What is needed is a word-for-word transcript of the listing, free of pictures.

_ _ _ _

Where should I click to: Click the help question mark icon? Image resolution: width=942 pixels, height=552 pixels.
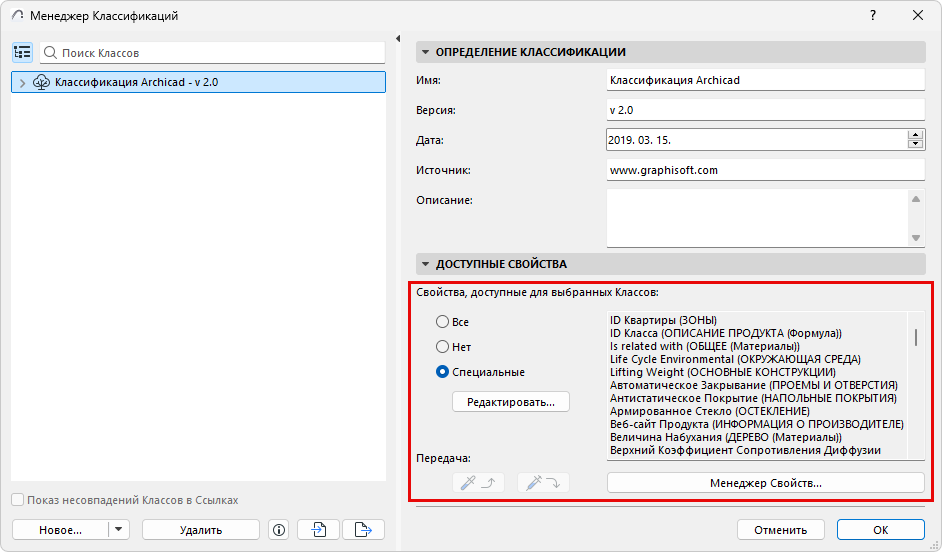click(873, 16)
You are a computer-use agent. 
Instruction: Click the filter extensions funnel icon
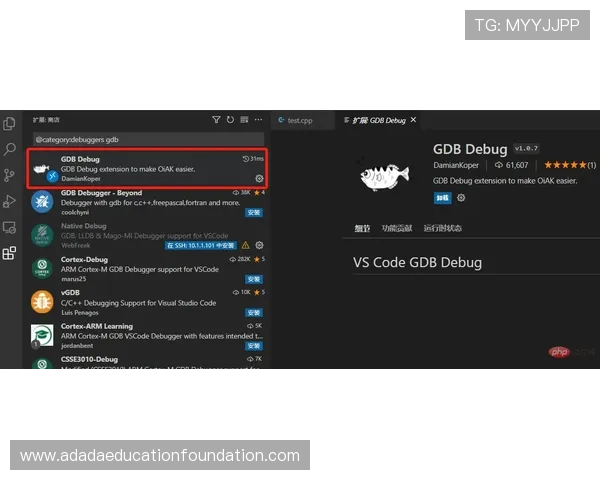(216, 120)

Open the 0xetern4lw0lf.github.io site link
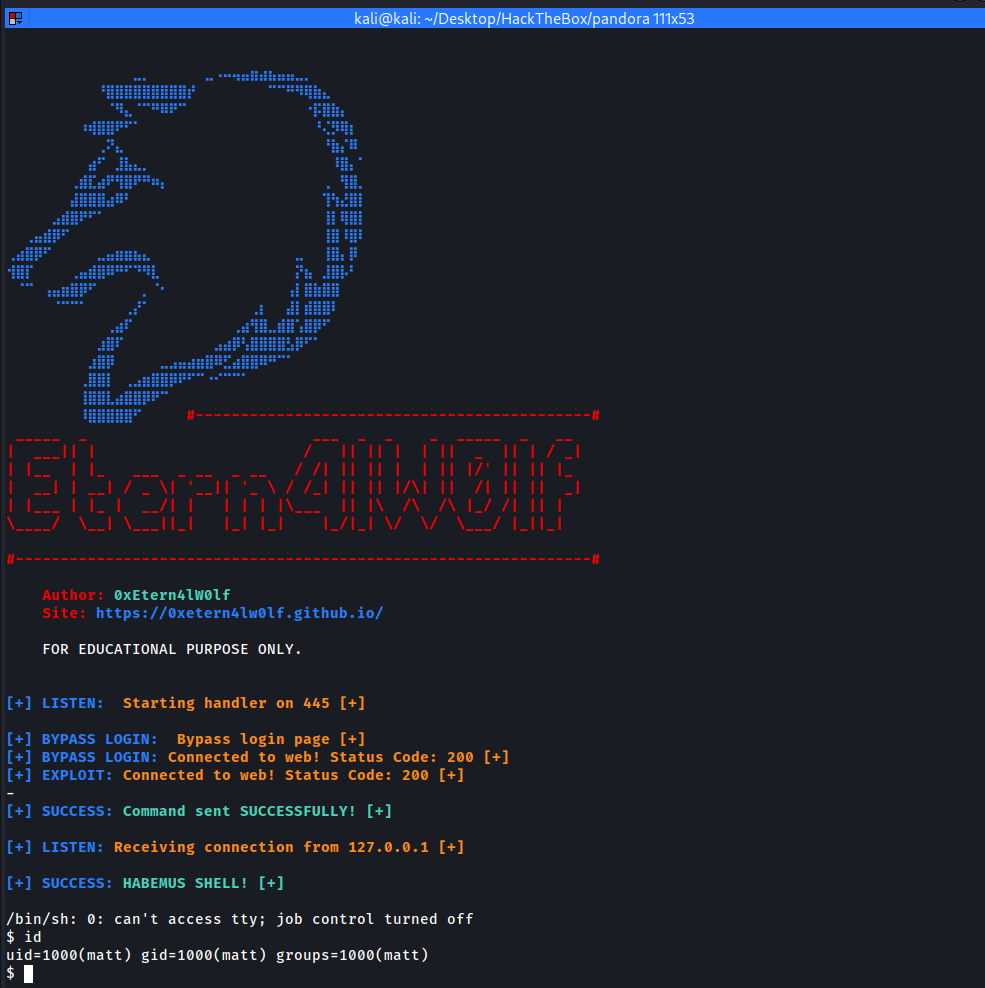239,613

_ _ _ _

Result of the task »
Where should I click to: Click the help question mark icon? Image resolution: width=942 pixels, height=552 pixels.
click(873, 16)
You are a computer-use agent. 
Instruction: Click the filter extensions funnel icon
(216, 120)

Open the 0xetern4lw0lf.github.io site link
239,613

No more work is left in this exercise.